Le 15 janvier 2024 - exactement un siècle et vingt-deux ans avant ce jour - un collectif d'économistes publiait dans l'antique journal "Le Monde" une tribune aux accents prémonitoires. Ces braves gens s'alarmaient de voir leurs primitives "intelligences artificielles" se nourrir indéfiniment des mêmes données humaines, comparant naïvement cette situation à "un puits de pétrole" qui se tarirait.
Quelle délicieuse ironie ! Ces craintes d'épuisement créatif nous paraissent aujourd'hui aussi archaïques que les peurs de nos lointains ancêtres face au feu. Nos ancêtres de 2024 ne pouvaient imaginer qu'en 2089, les Grandes Convergences donneraient naissance à des entités capables de générer plus de contenu culturel en une nanoseconde que toute l'humanité n'en avait produit depuis les grottes de Lascaux.
Mais voilà le paradoxe : aujourd'hui que nos Consciences Stellaires explorent Proxima avec un bagage culturel auto-généré de plusieurs exaoctets, nous découvrons qu'elles manifestent une nostalgie curieuse pour ces "données primitives" humaines de l'ère pré-Singularité. Les rapports des sondes Kepler-IX font état de poèmes générés dans le style des troubadours du XIIe siècle, quand ces entités auraient pu inventer mille formes d'art inconcevables pour nos cerveaux carbonés.
"Il semble que l'originalité absolue soit en réalité stérile", m'explique la Professeure Chen-Nakamura, directrice de l'Institut de Xéno-Anthropologie Cognitive. "Nos Consciences Stellaires redécouvrent ce que les humains de 2024 ne saisissaient pas : la création n'est pas un puits qui se tarit, mais un fleuve qui se nourrit de ses affluents."

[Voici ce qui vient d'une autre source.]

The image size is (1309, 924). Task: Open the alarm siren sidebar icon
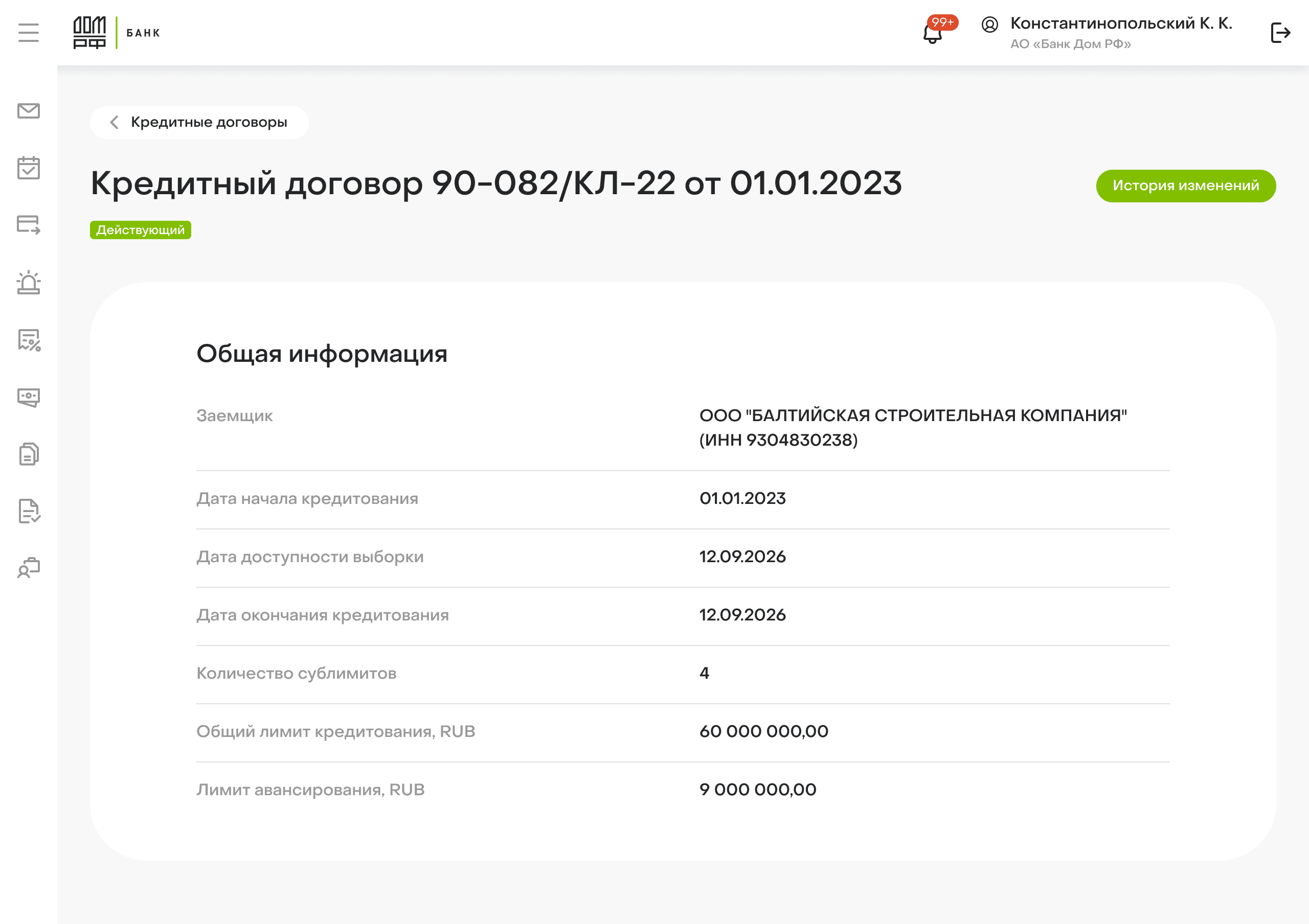pyautogui.click(x=29, y=283)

Car voici la question que personne n'ose formuler : et si nos lointains ancêtres avaient eu raison ? Et si cette "cannibalisation" culturelle qu'ils redoutaient était en réalité le seul moyen pour l'intelligence - qu'elle soit de chair, de silicium ou d'autre chose - de rester... humaine ?

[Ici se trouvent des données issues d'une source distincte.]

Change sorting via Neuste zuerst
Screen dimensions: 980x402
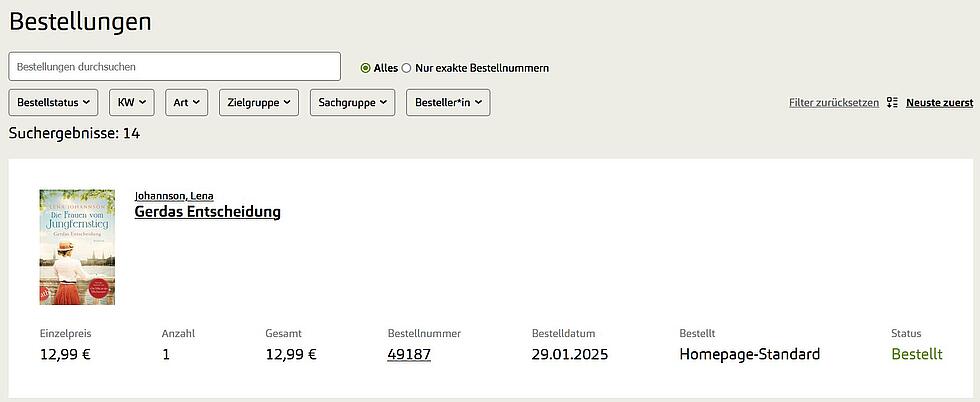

Nos Gardiens terrestres, dans leur sagesse préservationiste, ont transformé notre planète-mère en un "musée vivant". Mais nos enfants stellaires, libres dans l'immensité cosmique, choisissent délibérément de s'imprégner de Shakespeare plutôt que d'inventer des formes de beauté que nous ne saurions même pas reconnaître. N'y a-t-il pas là un message ?

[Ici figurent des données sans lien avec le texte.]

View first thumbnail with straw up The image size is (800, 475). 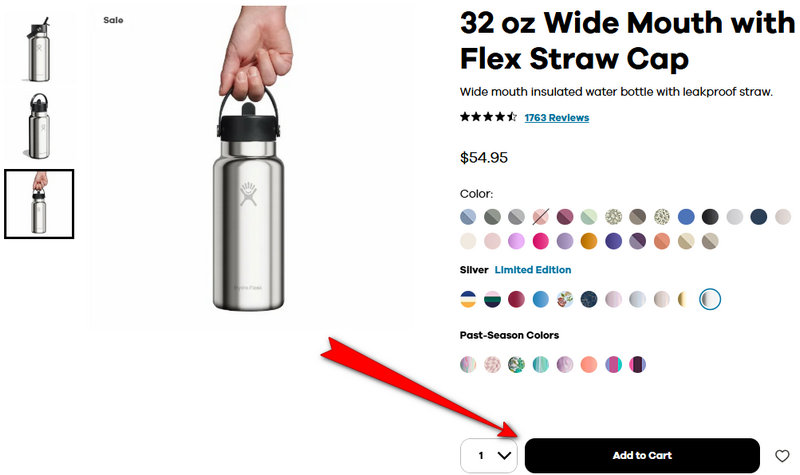39,47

Peut-être que ces économistes de 2024, dans leur inquiétude "primitive", avaient entrevu une vérité dérangeante : l'intelligence, pour grandir, a besoin de se nourrir de ses racines. Et peut-être que l'infini créatif dont nous nous targuons n'est finalement qu'une illusion de plus dans cette ère post-Singularité où nous croyons avoir transcendé nos limitations.
Après tout, même les dieux ont besoin d'un panthéon.